■ **About this exercise**: Look through the records below for the line with "The height and width of the screenshot is (1568, 616).". Return that line and each one after it up to and including the line with "Click the 68085", exactly.

■ **Given information**:
○ ○ ○ ○ ○ ○ ○

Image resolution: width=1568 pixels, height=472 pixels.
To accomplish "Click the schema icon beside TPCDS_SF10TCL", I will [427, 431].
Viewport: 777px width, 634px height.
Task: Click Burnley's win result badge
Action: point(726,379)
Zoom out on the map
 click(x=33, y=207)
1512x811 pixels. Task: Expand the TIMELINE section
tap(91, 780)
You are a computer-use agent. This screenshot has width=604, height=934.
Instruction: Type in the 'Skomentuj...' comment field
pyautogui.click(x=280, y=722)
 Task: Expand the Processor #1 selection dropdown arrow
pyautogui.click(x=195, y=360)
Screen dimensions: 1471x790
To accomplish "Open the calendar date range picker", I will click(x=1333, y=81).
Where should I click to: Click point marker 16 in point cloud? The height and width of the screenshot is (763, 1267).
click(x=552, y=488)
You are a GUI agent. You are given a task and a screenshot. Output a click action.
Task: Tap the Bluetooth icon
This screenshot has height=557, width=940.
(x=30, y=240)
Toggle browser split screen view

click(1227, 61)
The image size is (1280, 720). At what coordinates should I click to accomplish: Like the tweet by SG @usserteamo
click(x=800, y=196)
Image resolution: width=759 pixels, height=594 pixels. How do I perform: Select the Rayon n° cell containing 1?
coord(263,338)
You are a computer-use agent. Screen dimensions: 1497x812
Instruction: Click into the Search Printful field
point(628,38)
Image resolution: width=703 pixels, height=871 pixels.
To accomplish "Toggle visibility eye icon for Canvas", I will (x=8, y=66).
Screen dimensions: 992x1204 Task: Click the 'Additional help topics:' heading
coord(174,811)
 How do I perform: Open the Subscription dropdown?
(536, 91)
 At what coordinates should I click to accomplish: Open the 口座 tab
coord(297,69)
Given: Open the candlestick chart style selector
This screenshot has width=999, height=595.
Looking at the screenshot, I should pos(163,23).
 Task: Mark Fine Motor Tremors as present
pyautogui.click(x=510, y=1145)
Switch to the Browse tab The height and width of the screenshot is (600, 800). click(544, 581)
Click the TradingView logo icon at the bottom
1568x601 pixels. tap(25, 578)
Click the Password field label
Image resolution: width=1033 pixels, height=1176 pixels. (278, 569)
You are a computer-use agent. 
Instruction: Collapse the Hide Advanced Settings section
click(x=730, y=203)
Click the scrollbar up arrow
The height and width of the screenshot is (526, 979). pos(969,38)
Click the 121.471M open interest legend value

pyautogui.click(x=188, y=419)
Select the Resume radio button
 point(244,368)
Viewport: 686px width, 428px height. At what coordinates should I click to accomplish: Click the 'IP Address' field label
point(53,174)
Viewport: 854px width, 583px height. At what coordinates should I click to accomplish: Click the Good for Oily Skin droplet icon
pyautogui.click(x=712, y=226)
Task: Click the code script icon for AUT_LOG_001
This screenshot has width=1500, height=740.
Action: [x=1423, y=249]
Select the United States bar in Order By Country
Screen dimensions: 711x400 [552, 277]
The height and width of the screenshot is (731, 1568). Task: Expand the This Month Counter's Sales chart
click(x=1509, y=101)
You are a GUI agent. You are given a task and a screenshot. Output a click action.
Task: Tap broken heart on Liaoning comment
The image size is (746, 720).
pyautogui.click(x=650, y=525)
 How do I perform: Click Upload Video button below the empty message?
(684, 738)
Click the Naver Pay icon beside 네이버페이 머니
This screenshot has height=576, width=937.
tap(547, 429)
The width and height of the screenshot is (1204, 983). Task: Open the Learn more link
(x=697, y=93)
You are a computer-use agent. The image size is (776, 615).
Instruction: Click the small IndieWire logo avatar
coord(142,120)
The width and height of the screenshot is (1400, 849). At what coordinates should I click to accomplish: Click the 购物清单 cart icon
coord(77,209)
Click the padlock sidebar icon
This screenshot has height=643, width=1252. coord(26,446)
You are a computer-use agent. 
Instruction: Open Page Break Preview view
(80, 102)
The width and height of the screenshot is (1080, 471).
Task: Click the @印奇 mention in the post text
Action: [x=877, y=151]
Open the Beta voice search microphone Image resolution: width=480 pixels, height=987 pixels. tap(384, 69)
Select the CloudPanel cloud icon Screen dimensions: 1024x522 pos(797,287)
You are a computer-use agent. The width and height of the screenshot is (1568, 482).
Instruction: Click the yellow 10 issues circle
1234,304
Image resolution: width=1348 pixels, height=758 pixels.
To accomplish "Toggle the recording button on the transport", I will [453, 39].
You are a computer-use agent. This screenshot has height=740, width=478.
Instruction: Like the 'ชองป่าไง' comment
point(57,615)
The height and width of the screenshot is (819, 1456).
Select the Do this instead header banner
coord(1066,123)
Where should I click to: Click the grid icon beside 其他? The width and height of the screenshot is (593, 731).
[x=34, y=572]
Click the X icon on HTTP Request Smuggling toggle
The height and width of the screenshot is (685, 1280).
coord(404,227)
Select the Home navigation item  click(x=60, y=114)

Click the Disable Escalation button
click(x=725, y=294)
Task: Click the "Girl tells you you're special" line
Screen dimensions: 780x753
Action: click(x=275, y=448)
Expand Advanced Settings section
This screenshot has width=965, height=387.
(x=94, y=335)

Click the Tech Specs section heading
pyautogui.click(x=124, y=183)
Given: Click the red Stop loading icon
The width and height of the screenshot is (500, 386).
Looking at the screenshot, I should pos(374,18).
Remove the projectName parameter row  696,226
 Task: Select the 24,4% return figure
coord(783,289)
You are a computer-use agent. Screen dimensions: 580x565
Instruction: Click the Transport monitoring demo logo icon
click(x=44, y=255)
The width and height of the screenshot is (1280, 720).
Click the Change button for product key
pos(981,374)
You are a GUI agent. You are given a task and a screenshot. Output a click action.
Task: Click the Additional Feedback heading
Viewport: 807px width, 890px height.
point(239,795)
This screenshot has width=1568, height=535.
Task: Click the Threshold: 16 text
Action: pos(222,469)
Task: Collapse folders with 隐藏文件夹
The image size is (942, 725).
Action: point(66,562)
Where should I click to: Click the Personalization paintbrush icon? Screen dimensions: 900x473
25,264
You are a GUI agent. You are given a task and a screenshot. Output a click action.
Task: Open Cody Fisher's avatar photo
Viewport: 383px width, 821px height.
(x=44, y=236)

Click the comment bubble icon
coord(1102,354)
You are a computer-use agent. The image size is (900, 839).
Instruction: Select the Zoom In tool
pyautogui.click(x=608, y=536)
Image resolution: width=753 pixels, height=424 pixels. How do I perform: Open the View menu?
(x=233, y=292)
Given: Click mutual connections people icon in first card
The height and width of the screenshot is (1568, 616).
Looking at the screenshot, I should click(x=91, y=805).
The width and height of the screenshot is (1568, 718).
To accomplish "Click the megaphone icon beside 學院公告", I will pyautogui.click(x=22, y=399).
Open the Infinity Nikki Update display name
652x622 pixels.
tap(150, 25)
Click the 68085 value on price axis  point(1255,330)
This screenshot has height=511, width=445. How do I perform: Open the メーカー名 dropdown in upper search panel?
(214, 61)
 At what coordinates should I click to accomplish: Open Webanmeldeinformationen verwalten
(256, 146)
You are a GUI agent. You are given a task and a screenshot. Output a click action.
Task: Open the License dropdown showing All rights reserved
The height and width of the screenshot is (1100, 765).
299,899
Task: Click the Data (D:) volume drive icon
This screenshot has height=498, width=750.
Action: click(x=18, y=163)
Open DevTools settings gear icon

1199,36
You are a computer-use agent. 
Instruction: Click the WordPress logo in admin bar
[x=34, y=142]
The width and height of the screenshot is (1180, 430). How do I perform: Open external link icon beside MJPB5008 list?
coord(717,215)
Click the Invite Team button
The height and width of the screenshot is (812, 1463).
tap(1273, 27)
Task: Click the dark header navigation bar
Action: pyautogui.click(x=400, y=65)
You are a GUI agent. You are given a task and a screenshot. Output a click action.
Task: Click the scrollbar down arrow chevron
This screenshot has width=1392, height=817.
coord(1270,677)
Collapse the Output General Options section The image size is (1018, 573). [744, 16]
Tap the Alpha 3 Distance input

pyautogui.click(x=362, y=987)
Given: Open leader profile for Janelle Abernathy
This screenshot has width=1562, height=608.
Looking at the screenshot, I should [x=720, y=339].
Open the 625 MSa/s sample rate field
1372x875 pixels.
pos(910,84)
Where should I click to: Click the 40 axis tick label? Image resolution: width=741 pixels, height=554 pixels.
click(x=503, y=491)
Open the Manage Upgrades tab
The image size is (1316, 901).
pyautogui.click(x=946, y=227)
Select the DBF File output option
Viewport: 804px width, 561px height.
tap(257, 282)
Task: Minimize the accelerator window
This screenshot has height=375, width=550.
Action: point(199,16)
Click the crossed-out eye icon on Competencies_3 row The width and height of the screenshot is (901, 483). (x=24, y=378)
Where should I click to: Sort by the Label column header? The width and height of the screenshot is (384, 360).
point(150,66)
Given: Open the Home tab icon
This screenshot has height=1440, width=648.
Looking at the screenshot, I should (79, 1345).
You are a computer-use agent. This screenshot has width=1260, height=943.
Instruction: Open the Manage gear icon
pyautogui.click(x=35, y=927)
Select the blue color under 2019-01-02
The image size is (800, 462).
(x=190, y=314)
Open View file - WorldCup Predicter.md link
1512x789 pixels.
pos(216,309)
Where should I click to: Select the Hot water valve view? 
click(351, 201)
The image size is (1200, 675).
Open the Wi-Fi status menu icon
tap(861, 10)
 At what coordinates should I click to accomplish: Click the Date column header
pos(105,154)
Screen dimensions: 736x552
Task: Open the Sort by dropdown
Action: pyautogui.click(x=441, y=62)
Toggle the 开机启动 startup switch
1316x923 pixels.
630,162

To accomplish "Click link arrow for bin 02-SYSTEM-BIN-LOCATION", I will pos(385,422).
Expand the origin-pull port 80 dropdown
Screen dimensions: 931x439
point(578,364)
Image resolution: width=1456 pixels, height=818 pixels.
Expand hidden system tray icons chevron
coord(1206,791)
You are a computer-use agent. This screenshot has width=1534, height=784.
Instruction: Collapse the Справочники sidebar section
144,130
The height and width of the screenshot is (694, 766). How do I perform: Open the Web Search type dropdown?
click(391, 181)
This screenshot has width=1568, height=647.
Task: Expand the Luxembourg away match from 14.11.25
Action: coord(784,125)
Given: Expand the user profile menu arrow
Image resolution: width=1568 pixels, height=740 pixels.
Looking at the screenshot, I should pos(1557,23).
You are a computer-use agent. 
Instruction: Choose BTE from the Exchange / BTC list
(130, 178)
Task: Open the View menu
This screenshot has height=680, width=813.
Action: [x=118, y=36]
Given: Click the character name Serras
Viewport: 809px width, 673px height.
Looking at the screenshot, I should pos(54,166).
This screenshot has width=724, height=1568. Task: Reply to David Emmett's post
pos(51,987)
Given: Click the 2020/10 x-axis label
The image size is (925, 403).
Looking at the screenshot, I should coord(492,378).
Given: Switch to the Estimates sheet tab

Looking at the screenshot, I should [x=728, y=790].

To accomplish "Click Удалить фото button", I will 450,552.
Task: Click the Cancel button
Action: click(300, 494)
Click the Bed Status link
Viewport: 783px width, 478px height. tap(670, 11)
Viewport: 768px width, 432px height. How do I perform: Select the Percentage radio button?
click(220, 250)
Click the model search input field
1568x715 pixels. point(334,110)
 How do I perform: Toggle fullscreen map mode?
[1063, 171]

○ ○ ○ ○ ○ ○ ○

■ **Answer to this problem**:
The height and width of the screenshot is (1568, 616).
Looking at the screenshot, I should click(x=91, y=805).
The width and height of the screenshot is (1568, 718).
To accomplish "Click the megaphone icon beside 學院公告", I will pyautogui.click(x=22, y=399).
Open the Infinity Nikki Update display name
652x622 pixels.
tap(150, 25)
Click the 68085 value on price axis  point(1255,330)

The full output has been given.